(Saved data entries)
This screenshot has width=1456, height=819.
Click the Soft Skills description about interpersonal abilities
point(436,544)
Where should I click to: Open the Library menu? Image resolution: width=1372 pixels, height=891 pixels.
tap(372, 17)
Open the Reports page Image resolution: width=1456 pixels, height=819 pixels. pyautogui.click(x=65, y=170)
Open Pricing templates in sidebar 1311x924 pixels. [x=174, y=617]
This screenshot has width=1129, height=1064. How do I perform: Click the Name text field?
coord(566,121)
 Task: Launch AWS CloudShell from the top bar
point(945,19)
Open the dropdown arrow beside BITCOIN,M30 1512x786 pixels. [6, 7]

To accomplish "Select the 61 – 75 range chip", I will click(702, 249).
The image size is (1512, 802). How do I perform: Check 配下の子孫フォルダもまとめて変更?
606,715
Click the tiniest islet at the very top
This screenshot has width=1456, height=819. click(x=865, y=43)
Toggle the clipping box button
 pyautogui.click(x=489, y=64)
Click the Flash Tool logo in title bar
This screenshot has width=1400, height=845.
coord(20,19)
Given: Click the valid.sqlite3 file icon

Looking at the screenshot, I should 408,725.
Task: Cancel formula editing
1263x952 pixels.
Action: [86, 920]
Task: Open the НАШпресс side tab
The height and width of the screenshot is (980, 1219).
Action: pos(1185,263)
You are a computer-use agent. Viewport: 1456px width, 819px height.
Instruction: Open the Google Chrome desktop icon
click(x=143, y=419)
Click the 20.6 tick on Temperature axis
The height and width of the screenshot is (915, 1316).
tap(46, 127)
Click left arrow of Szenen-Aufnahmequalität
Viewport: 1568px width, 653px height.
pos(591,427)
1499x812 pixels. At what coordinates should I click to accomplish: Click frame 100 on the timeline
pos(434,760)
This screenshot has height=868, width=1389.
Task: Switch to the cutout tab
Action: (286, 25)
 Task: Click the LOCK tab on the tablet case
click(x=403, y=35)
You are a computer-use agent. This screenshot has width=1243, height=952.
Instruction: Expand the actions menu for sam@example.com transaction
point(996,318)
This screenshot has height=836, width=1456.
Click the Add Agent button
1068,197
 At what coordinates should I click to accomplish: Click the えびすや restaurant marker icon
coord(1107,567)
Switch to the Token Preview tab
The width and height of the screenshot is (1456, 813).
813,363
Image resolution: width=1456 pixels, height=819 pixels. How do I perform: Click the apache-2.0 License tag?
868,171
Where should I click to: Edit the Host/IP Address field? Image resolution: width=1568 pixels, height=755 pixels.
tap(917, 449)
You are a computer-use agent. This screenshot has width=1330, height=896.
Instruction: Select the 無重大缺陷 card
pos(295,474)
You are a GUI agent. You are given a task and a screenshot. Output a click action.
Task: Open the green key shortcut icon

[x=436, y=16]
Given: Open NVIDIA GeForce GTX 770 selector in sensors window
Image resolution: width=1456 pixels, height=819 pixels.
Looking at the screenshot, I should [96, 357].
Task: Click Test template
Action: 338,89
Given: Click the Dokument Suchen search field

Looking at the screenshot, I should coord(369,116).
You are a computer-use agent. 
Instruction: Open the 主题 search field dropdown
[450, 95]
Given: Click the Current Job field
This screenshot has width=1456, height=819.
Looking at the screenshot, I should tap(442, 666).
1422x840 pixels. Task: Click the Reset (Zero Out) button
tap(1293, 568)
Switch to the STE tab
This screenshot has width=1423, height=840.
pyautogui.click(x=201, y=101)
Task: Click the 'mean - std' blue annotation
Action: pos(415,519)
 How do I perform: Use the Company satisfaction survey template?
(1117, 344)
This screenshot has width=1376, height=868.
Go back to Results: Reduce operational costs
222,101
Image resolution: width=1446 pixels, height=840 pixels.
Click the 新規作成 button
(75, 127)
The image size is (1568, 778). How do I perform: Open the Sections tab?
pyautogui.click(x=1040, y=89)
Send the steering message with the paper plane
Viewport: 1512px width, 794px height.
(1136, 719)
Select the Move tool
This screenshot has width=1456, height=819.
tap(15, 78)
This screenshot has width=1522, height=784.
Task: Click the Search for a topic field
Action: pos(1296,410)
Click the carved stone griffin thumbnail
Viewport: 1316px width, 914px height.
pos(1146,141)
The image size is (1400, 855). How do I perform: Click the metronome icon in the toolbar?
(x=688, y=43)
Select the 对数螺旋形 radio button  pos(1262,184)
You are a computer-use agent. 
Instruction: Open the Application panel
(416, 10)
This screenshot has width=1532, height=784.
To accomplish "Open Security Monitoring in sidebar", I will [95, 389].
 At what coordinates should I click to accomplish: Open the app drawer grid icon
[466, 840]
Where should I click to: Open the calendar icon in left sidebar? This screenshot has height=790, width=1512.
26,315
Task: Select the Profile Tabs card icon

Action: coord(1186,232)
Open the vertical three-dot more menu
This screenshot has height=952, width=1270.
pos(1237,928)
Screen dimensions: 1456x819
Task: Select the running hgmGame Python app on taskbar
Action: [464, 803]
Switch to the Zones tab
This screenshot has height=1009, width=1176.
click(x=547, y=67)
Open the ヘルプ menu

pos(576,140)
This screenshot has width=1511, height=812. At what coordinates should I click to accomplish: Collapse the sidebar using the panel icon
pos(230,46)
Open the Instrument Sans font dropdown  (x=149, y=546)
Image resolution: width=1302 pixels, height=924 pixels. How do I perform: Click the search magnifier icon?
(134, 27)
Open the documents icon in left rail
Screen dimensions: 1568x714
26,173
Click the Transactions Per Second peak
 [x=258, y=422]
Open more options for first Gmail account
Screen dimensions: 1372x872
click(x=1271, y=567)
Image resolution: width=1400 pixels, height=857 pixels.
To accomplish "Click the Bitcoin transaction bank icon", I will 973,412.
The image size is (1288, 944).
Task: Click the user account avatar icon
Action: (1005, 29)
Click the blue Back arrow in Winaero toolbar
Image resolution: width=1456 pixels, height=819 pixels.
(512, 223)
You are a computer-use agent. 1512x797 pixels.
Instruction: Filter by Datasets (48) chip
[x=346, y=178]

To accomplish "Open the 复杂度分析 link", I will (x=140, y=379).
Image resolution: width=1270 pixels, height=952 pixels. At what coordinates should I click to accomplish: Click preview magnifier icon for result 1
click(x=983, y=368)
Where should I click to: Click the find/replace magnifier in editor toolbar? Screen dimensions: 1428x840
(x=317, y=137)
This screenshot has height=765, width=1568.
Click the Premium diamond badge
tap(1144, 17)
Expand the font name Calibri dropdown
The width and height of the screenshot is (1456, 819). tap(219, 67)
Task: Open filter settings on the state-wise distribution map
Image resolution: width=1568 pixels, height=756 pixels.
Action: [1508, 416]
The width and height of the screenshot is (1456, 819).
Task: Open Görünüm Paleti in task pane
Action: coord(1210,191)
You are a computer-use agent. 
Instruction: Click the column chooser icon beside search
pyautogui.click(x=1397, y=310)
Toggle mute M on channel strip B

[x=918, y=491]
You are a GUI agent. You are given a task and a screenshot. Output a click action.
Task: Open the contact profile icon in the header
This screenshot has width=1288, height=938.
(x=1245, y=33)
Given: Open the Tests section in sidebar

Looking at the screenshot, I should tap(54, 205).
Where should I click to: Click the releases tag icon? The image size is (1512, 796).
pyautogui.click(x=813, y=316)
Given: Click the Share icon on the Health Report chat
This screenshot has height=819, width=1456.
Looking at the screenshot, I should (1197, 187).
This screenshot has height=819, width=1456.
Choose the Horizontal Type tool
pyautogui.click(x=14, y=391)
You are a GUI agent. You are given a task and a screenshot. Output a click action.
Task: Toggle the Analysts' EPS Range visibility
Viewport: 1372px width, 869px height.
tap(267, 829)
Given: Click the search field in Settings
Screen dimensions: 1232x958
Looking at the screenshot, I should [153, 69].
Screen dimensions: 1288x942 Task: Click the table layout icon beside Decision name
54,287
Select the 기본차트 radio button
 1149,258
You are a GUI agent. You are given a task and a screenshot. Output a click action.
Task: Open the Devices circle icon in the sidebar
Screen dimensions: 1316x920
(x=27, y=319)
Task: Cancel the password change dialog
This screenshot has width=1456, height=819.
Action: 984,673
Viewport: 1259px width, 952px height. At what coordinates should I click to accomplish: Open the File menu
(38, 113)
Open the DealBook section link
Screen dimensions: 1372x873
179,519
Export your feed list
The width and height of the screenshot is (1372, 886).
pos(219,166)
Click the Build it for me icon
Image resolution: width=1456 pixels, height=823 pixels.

WHAT THIS TASK INVOLVES »
What the answer needs is every line from the data above with "computer" in it.

YOUR RESPONSE »
You are a computer-use agent. Viewport: 1456px width, 819px height.
You are a computer-use agent. This screenshot has width=1243, height=952.
You are a computer-use agent. This screenshot has width=1330, height=896.
You are a computer-use agent. 
You are a computer-use agent. 
You are a computer-use agent. 1512x797 pixels.
You are a computer-use agent. 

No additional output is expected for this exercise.